- _Data shown_:
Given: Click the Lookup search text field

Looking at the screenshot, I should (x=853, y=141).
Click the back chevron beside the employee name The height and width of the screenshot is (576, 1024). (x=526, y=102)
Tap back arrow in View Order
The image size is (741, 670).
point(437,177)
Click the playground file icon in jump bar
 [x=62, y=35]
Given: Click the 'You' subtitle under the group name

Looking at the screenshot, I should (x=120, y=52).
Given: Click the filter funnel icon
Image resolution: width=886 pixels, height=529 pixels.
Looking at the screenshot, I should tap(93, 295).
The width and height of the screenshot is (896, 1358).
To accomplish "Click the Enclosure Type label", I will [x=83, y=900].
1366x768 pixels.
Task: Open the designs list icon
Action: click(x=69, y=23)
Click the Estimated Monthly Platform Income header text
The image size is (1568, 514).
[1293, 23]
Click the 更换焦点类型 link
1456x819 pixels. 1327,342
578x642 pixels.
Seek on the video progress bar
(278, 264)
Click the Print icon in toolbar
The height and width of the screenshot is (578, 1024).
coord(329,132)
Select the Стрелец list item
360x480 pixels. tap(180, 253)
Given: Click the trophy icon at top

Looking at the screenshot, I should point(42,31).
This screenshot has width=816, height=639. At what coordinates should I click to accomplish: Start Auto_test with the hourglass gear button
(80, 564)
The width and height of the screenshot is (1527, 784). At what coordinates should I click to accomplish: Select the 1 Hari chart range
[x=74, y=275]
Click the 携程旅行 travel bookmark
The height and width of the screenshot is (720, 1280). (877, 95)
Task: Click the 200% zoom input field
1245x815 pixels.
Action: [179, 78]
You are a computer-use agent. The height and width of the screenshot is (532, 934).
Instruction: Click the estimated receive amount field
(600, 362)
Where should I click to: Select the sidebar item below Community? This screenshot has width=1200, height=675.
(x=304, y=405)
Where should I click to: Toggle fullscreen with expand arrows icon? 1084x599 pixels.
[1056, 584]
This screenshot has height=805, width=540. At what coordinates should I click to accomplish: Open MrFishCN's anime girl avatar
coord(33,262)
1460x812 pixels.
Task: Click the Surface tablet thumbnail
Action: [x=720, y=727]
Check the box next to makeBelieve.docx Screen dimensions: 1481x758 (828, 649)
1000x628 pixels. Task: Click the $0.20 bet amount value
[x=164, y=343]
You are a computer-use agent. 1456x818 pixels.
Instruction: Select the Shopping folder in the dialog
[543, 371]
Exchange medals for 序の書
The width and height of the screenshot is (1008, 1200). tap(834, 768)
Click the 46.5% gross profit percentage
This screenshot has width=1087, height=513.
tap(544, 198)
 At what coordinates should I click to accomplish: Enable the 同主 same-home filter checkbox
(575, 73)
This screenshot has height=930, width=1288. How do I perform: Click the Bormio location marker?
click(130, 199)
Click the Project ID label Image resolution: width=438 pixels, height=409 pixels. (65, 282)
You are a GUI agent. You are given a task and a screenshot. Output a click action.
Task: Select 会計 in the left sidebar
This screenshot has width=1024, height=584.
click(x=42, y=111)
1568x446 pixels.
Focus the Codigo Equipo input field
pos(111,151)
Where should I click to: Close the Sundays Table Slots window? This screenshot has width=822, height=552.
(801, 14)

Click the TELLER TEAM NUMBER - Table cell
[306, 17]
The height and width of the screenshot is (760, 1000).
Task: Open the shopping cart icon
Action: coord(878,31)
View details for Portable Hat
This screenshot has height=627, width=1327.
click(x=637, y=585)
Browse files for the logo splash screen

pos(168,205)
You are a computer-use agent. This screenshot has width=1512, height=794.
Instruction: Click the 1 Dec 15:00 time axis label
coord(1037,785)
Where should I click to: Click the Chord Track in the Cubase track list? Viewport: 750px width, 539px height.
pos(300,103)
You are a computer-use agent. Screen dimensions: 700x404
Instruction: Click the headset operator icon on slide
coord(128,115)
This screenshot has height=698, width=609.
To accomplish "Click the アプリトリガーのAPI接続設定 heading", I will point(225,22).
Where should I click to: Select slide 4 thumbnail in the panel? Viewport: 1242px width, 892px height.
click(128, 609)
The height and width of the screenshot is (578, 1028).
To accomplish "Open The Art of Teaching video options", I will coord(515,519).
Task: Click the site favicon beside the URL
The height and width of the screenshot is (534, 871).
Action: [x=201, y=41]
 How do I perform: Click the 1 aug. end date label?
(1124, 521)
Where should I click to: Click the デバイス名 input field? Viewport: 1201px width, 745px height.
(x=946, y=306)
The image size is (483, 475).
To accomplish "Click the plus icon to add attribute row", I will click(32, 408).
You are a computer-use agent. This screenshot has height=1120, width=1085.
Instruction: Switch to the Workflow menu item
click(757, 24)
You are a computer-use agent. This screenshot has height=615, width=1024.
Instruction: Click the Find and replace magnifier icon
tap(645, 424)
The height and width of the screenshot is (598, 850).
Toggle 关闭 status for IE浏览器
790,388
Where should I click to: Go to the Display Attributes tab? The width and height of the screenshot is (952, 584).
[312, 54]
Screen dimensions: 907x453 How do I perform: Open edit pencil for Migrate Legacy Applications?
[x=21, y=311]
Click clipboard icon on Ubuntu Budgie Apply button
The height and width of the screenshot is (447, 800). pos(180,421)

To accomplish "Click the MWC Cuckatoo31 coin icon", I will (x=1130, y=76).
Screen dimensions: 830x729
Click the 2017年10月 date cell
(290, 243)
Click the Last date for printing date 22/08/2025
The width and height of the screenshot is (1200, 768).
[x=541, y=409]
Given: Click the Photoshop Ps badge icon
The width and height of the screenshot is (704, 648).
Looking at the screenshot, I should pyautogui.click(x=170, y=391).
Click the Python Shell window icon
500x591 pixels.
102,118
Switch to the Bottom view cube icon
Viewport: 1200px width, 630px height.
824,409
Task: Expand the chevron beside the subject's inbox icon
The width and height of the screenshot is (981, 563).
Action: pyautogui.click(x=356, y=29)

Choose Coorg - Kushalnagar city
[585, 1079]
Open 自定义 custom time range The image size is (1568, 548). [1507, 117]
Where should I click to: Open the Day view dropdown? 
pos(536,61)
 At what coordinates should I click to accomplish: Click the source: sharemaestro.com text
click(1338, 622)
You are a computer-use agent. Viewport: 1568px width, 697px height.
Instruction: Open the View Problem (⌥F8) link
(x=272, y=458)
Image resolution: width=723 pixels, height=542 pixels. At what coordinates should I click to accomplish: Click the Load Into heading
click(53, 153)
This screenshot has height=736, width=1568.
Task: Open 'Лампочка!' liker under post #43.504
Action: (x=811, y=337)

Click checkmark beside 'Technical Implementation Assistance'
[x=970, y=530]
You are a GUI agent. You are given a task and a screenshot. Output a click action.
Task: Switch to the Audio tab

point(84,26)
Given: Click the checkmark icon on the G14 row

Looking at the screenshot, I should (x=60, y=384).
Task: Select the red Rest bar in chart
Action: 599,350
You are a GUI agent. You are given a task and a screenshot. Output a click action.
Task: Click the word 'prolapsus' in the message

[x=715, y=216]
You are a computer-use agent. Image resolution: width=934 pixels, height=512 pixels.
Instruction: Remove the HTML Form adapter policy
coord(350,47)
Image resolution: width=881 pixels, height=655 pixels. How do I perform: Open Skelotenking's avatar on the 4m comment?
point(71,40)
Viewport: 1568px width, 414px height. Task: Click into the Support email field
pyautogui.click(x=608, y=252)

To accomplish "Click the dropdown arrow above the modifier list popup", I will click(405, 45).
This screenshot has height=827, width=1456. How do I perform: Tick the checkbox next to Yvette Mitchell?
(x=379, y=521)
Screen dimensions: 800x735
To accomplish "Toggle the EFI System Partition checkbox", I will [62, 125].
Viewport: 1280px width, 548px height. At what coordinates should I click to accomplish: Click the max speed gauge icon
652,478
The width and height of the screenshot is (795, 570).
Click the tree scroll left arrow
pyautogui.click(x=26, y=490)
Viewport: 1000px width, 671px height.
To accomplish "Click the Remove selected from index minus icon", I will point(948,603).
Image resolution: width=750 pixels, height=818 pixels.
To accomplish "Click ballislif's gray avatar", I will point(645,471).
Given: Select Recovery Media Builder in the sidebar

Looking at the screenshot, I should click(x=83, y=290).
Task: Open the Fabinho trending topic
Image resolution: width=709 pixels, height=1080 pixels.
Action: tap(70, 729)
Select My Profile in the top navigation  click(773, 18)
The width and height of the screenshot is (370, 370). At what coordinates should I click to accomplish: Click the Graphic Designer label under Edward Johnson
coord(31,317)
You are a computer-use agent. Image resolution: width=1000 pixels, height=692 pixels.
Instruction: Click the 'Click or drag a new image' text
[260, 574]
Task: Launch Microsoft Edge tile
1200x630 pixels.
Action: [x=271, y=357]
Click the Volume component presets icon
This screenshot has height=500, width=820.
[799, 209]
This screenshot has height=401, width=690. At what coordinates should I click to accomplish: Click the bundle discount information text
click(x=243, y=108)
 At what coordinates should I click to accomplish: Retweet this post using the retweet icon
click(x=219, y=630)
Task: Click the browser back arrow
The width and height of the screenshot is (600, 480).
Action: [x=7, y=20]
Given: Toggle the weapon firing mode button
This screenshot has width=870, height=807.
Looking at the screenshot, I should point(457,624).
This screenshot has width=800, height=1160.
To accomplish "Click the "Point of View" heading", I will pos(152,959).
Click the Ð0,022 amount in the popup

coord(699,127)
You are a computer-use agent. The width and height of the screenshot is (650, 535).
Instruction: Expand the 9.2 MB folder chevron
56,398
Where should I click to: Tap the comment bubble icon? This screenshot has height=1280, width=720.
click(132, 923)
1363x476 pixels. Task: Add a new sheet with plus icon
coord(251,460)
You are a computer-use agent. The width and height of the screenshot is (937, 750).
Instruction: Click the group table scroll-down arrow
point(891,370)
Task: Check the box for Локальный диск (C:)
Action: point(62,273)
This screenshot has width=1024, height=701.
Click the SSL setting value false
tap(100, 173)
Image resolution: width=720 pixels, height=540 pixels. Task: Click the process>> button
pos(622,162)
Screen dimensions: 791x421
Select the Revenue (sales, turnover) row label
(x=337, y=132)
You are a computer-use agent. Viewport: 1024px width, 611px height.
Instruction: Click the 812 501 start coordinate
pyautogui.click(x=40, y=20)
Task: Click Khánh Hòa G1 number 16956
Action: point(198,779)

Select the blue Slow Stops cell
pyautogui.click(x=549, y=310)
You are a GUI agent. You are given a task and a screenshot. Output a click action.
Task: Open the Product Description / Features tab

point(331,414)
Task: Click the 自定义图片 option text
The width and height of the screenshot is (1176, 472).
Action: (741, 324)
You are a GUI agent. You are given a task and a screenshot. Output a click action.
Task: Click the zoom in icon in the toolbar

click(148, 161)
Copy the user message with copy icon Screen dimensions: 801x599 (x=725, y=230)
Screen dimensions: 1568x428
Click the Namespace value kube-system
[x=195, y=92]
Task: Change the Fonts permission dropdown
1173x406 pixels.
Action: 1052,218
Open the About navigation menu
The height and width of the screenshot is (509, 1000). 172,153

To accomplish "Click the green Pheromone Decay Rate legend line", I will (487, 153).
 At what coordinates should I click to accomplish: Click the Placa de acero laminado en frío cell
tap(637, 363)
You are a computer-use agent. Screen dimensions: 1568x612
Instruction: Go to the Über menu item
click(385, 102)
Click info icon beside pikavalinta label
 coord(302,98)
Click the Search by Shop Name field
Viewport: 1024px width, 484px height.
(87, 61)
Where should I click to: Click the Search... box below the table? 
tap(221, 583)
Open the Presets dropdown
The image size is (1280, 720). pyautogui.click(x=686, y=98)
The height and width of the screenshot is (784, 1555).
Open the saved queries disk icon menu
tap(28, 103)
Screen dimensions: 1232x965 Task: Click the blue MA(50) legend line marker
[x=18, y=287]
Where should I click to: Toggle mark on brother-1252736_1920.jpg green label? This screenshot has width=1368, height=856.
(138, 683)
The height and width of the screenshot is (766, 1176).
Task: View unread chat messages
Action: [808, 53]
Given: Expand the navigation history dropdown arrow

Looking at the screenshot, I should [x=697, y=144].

- _Exercise aim_:
There is a run of lines above from the one with "Given: Click the Photoshop Ps badge icon" to the one with "You are a computer-use agent. Image resolution: width=934"; print exactly that run, both ends included, and nothing else.

- _Result of this task_:
Given: Click the Photoshop Ps badge icon
The width and height of the screenshot is (704, 648).
Looking at the screenshot, I should pyautogui.click(x=170, y=391).
Click the Python Shell window icon
500x591 pixels.
102,118
Switch to the Bottom view cube icon
Viewport: 1200px width, 630px height.
824,409
Task: Expand the chevron beside the subject's inbox icon
The width and height of the screenshot is (981, 563).
Action: pyautogui.click(x=356, y=29)

Choose Coorg - Kushalnagar city
[585, 1079]
Open 自定义 custom time range The image size is (1568, 548). [1507, 117]
Where should I click to: Open the Day view dropdown? 
pos(536,61)
 At what coordinates should I click to accomplish: Click the source: sharemaestro.com text
click(1338, 622)
You are a computer-use agent. Viewport: 1568px width, 697px height.
Instruction: Open the View Problem (⌥F8) link
(x=272, y=458)
Image resolution: width=723 pixels, height=542 pixels. At what coordinates should I click to accomplish: Click the Load Into heading
click(53, 153)
This screenshot has height=736, width=1568.
Task: Open 'Лампочка!' liker under post #43.504
Action: (x=811, y=337)

Click checkmark beside 'Technical Implementation Assistance'
[x=970, y=530]
You are a GUI agent. You are given a task and a screenshot. Output a click action.
Task: Switch to the Audio tab

point(84,26)
Given: Click the checkmark icon on the G14 row

Looking at the screenshot, I should (x=60, y=384).
Task: Select the red Rest bar in chart
Action: 599,350
You are a GUI agent. You are given a task and a screenshot. Output a click action.
Task: Click the word 'prolapsus' in the message

[x=715, y=216]
You are a computer-use agent. Image resolution: width=934 pixels, height=512 pixels.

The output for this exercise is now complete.